* * *
Пляска с Судьбой залихватская, выучка канатоходская,
Горше, чем доля солдатская, скотская доля сиротская.
Олухи, лохи, молчальники, встречные вечные мальчики —
Все командиры-начальники, все бессердечные мачехи.
С бала на пир приказав вести, балуясь черной икоркою,
Сыщут причины для зависти, выкорят черствою коркою.
Спесь и презрение выкричат, глянут — и то не по-доброму,
И отберут, коль не выклянчат, грош, на дороге подобранный.
Знатны ли, славны, залещены, сломлены ль и обезличены,
Равно щедры на затрещины, шпильки, тычки, зуботычины.
Если наследство, так враг отца, невус семейного «неуда»,
Некому, некому плакаться, некуда спрятаться, некуда.
* * *
Смотри — просторы небесные,
Светлы долины окрестные,
Лучи рассветные ранние,
Поля и нивы бескрайние,
В садах гвоздики бордовые,
Меж ив колодцы замшелые,
По ульям соты медовые,
На ветках яблоки спелые,
Холмы и скалы отвесные
С гремучими водопадами,
В пещерах — клады чудесные
Во тьме сияют лампадами,
В озерах рыбы зеленые,
На водах лебеди белые,
В лугах косцы загорелые
И косы их раскаленные,
И прорва, полная взглядами,
Огнем, Любовью, монадами,
Которых никто не видывал,
И Тот, Кто Всё Это Выдумал.
А Тот, Кто Всё Это Выдумал,
Он сам себе позавидовал.
* * *
А Тот, Кто Всё Это Выдумал,
Из пламени слов слепил,
Он сам себе позавидовал
И сам себя ослепил,
Свирепым зверем ощерился,
Ударил взором пустым,
И серым пеплом рассеялся,
И алым, и золотым.
И Тот, Кто Всё Это Выдумал,
Парчу сменил на рядно
И сам сады свои вытоптал,
И в яд обратил вино,
И адовы муки выстрадал,
Ступал меж звезд по слезам,
Но чаду кроткому высватал
Погибель верную сам.
В ловушке замысла нового,
Неявного никому,
Безвинного и виновного
Равно заточил в тюрьму,
Ключи от узилищ связкою
Швырнул на морское дно
И кровью, как черной краскою,
Залил свое полотно.
Рулады птичьи несметные,
Гуденье медное пчел
С мольбой и криками смертными
В одну симфонию сплел.
И сам, раздавленный кротостью,
Скорбит об общей судьбе,
Кривляясь, пляшет над пропастью
И гимны поет себе.
* * *
Гимнам и мольбам не внимая, возводя мосты и преграды,
Девочка по имени Майя никогда не говорит правды.

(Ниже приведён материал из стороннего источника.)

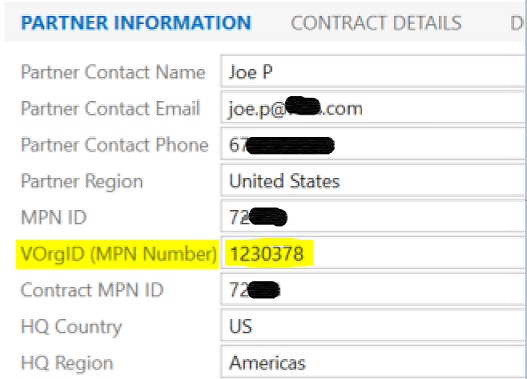Screen dimensions: 527x379
Task: Click the HQ Region label
Action: coord(67,363)
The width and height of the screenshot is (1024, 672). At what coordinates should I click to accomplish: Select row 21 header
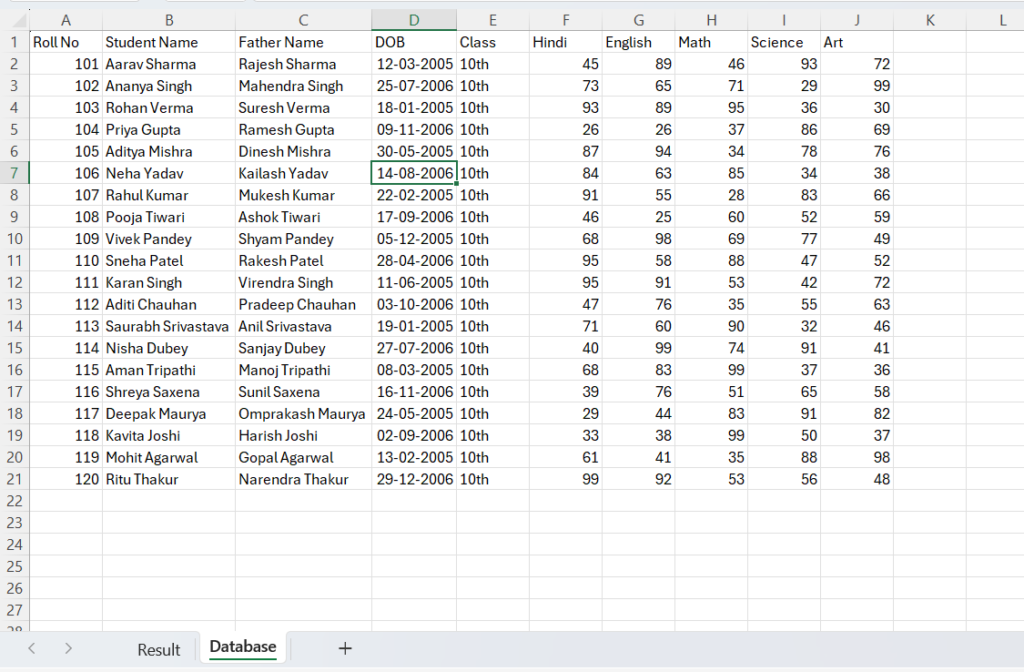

Побранив, слегка приобнимет, приобняв, медяк прикарманит,
Что ни подарила, отнимет, в чем ни обещала, обманет.
Любо ей бродить по полянам, сказки сочинять и шарады,
Пресный воздух выдыхать пряным, никогда не говорить правды.
Коль взглянуть без розовых стекол, отключить сирены-мигалки,
На плече ее белый сокол станет жалким чучелком галки.
Заскрипит калиткой резною, растревожит ветки сирени,
Выбежит пригожей княжною с книжкой в ежевичном варенье,
А сама – горгулья, горбунья, старая, кривая, хромая,
Самая ужасная лгунья девочка по имени Майя.
Проведя Содомом, Аидом, черствою просвирой отравит,
Нарекая божьим саидом, идолищу в жертву отправит.
Смотришь, как в ружейное дуло мелкая ничья собачонка.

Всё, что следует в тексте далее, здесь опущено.